There’s little natural noise here, though. The birds have fled for warmer weather. Trees have lost their leaves. There are no wild animals or audible oddities. Instead, there’s construction. Locals joke it’s never-ending. As someone who’s lived here before, moved and returned, I can (sort of) agree. In my neighborhood, they’re building more than 10 blocks of luxury residential real estate. I’d say 50% of it is finished. The listings appear and are gone before I can even imagine myself living there. The noise, however, lingers. Pile drivers play inconsistent beats in the background, trucks and trailers hobble over unfinished roads, the people at work stomp through their site and crank radios. I’m—despite the noise and the haunting shadows of the machinery—at peace on the walking trail tucked behind it all.
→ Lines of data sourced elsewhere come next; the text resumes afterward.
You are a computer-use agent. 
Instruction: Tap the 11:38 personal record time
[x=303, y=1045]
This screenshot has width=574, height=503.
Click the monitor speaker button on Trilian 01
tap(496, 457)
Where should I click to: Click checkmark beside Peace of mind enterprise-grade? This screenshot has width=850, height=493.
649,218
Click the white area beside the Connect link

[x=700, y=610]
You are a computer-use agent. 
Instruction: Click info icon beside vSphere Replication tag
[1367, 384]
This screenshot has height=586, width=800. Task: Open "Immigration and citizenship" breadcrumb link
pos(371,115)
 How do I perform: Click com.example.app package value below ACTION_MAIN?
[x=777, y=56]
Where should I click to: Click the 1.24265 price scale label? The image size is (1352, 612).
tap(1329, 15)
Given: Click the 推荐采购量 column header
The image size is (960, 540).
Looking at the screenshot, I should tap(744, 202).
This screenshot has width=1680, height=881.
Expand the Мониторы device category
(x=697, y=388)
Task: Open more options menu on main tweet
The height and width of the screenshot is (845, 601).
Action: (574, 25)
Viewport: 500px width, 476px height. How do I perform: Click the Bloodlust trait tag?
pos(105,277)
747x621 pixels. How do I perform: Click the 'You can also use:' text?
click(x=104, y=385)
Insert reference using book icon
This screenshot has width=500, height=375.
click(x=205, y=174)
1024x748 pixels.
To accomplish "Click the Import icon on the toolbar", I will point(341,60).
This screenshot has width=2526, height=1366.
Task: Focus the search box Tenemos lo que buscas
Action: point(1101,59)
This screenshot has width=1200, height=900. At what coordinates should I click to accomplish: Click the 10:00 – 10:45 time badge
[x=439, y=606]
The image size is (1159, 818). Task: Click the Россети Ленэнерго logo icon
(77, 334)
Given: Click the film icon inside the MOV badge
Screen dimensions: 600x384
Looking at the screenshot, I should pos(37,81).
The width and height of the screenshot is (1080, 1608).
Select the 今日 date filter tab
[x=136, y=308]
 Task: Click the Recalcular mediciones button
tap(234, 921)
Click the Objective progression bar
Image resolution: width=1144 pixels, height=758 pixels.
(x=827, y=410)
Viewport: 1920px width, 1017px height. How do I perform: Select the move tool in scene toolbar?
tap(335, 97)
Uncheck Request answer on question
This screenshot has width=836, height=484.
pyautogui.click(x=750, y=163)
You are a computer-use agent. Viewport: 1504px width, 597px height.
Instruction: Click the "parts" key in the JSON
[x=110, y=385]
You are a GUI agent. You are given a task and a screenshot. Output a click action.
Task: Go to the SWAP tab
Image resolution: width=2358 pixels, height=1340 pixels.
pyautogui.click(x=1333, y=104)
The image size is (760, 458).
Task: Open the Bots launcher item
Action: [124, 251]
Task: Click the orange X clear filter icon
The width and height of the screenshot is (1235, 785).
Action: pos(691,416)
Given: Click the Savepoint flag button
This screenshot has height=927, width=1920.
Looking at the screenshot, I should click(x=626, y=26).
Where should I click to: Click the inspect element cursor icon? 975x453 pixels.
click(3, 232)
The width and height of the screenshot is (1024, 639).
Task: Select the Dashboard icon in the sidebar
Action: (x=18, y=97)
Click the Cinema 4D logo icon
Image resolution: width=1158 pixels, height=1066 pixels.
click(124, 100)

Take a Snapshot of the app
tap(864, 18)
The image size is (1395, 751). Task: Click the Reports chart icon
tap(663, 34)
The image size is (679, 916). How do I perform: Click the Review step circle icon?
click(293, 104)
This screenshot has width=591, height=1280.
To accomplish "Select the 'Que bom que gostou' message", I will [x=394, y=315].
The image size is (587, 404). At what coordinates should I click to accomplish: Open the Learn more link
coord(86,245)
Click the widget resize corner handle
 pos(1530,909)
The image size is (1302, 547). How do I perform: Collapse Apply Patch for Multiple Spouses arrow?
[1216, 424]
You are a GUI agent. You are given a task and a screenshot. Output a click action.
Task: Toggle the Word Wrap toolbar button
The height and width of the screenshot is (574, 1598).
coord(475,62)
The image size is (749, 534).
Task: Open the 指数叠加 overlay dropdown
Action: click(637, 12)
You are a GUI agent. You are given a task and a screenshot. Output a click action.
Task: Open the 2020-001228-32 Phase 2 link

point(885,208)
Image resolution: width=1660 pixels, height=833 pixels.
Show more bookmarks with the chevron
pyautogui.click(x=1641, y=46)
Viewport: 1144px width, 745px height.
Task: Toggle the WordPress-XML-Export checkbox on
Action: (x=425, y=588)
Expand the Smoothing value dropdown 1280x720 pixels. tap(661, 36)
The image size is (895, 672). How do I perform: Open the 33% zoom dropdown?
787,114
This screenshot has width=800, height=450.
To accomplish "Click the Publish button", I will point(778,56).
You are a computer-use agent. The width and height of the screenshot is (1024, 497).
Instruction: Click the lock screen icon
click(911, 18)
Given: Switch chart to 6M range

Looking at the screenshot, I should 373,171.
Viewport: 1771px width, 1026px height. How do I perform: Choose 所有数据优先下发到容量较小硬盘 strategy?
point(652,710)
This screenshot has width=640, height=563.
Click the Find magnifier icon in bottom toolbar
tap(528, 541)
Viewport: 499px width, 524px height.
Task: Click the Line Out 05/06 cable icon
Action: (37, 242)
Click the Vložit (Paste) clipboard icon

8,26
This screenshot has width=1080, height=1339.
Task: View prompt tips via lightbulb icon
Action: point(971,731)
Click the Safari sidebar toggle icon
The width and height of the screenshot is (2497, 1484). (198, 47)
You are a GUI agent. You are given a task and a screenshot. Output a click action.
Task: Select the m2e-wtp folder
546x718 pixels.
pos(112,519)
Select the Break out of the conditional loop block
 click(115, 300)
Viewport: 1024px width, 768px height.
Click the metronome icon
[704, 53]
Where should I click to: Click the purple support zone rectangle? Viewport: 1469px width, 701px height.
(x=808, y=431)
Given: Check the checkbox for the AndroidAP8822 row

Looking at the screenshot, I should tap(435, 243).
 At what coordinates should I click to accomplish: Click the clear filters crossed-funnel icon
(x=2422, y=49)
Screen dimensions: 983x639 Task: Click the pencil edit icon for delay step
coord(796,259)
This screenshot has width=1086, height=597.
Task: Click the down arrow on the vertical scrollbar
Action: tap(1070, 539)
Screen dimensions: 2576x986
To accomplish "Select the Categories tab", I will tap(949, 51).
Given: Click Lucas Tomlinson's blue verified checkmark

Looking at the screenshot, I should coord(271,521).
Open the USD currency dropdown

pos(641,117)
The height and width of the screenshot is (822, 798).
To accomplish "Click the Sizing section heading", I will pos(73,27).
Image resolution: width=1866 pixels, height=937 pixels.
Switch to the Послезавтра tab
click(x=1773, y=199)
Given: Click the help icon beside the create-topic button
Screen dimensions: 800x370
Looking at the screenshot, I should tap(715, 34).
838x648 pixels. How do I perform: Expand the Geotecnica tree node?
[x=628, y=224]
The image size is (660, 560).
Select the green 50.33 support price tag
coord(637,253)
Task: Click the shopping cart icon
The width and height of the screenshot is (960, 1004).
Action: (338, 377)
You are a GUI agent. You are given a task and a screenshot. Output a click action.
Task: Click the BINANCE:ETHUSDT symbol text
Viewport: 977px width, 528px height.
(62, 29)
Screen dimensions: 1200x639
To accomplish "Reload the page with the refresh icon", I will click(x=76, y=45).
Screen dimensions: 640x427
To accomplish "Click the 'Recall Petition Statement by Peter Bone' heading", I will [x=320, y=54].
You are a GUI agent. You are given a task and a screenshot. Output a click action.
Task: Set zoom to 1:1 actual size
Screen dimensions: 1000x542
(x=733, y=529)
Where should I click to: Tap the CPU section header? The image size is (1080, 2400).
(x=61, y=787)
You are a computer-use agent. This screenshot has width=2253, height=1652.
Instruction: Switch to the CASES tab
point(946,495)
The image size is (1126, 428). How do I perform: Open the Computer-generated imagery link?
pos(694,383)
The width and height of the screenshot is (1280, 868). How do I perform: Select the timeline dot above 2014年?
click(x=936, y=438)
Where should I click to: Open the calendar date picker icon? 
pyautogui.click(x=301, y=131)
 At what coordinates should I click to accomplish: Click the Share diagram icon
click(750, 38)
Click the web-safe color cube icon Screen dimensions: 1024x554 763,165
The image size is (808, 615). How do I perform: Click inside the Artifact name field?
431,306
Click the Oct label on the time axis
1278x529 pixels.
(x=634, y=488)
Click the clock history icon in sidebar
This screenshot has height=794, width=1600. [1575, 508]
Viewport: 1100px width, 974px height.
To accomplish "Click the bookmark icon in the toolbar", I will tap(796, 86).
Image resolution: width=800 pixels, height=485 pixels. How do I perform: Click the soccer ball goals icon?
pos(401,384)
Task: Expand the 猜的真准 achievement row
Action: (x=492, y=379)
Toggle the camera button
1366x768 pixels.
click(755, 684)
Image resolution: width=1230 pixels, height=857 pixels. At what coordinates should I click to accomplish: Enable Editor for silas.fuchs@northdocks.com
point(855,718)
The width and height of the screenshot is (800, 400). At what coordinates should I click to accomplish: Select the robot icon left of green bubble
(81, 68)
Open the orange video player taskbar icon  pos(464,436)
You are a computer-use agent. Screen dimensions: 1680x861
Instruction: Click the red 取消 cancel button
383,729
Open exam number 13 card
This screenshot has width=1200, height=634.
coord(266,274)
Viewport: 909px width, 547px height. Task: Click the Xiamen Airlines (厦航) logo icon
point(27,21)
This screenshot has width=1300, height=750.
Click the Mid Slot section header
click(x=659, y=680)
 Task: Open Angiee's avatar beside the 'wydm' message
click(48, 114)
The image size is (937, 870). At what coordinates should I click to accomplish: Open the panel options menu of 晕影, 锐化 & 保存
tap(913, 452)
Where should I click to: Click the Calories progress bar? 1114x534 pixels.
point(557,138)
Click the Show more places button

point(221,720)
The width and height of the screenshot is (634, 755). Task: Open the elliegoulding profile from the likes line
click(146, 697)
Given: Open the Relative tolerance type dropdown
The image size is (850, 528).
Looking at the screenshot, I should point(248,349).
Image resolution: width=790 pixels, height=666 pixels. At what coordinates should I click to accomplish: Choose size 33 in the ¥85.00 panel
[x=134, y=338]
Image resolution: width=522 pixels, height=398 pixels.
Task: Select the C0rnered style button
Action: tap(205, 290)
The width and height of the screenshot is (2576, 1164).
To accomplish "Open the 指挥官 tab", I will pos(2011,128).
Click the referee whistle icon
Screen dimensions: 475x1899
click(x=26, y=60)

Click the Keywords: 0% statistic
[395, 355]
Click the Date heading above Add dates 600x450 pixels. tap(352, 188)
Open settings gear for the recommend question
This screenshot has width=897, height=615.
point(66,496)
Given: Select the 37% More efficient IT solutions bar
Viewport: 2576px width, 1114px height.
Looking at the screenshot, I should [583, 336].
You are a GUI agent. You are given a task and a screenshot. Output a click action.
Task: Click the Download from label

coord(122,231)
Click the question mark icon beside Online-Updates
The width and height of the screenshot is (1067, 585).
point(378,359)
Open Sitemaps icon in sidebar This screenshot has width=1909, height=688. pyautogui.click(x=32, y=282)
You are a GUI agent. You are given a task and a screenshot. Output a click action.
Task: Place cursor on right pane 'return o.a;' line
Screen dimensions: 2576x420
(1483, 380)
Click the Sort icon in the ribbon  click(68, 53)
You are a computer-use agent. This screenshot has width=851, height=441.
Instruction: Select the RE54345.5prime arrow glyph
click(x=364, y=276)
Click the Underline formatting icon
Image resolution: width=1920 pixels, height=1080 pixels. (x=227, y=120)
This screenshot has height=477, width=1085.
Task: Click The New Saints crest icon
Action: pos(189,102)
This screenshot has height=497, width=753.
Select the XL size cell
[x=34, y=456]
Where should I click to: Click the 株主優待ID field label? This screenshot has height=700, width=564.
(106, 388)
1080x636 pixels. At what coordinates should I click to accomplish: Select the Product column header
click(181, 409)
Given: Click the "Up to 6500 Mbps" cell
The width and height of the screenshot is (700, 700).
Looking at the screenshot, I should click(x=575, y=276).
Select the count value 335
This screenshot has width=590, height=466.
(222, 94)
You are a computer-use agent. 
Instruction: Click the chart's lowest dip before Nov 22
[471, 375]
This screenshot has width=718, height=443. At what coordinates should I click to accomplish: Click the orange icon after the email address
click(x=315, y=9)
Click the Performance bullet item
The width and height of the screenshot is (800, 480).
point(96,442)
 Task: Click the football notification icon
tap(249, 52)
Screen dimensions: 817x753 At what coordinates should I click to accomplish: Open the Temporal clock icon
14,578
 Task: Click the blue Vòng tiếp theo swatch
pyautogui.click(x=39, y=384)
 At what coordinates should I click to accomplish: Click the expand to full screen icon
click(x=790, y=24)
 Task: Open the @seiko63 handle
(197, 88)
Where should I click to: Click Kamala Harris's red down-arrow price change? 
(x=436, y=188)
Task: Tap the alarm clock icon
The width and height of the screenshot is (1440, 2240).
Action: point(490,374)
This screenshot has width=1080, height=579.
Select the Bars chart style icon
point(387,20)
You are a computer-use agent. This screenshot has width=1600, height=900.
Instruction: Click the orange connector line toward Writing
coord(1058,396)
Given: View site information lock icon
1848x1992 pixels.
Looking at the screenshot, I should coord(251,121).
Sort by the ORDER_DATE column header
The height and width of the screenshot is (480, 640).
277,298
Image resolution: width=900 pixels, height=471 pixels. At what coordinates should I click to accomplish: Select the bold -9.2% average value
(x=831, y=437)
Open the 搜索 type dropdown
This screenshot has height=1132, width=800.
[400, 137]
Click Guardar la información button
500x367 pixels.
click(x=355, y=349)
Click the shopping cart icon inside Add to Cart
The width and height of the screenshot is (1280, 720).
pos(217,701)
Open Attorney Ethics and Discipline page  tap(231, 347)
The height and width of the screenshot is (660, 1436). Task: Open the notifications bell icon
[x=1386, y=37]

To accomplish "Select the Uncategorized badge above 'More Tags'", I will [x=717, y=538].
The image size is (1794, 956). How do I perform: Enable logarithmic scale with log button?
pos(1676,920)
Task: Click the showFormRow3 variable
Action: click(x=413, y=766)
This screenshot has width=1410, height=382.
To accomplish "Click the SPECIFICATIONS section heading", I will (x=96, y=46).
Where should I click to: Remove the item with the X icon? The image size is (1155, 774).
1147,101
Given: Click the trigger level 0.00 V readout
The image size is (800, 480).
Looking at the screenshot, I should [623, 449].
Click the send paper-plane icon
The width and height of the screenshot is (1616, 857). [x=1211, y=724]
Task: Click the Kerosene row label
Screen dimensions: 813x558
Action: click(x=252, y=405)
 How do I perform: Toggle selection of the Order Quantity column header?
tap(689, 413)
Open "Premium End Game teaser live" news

This trail was there before the work started. Part of it closed when it began. I’m hopeful there are plans to fix the parts they’ve blocked off with cement bricks and rubble. I wonder whose responsibility that is. I watch new homeowners sweep dust and debris off their steps. Cranes cast shadows across them. Because of the pandemic, construction’s behind schedule. There are parts of the project that remain unidentifiable still—stuck in a state of limbo before becoming another tower of apartments or a multi-story parking complex. I’m hopeful for a supermarket. The closest one is more than two miles away. Occasionally, if I need cleaning supplies or coffee, I walk there. It’s a journey that calls for crossing two bridges and two highways, cutting through a gas station parking lot, and hopping a waist-height brick wall to save time.
I’m alright with the distance, though. It gives me time away from my desk, couch and kitchen—the places I spend most of my time. It’s an excuse to bear the brunt of a “midwest” winter; an opportunity to test out cold weather gear I’ve closeted; time for my thoughts to swirl in the winter wind. I’d recommend it for anyone feeling trapped. In New York, where I lived until the end of last summer, I craved the buzz of a commuting crowd. Here, I await the emptiness of a cold morning or night. I see a biker but they breeze by. There’s typically a runner, too, but they’re gone before we can exchange pleasantries. I watch as they follow orange signs to the rerouted trail. I wonder if they’ve grown used to the change. I wonder what this neighborhood—our neighborhood—will look like when this is all finished. I wonder if I’ll be here to see it through.
On the main drag, mom and pop shops sell specialty groceries, fresh fish and flowers, and the sort of trinkets you’d gift to a distant relative—the kind that speaks fondly of the places their family members call home but will never visit. I wonder whether these businesses will see brighter days. Some of them are busier than ever. The holidays surely helped. So did some of these stores’ defiance of state-ordered safety protocols. I’ve skipped out on visiting the ones that seem not to care about these regulations. Others haven’t, though, and I wonder who’s right. I wonder if they’re the ones keeping this neighborhood intact; keeping it from fading, perhaps even from transforming.
I’m usually the only one on the trail. I tend to like it that way. Not that I’m greedy about it, nor am I afraid of passersby—I guess no one else uses it this way. Perhaps I’ve mastered my timing. I’ve only known it like this: my own private, although certainly not idyllic, escape. I wonder what it’ll look like next winter; in the winters of another generation. Selfishly, I hope it keeps its emptiness. I wonder who’s right.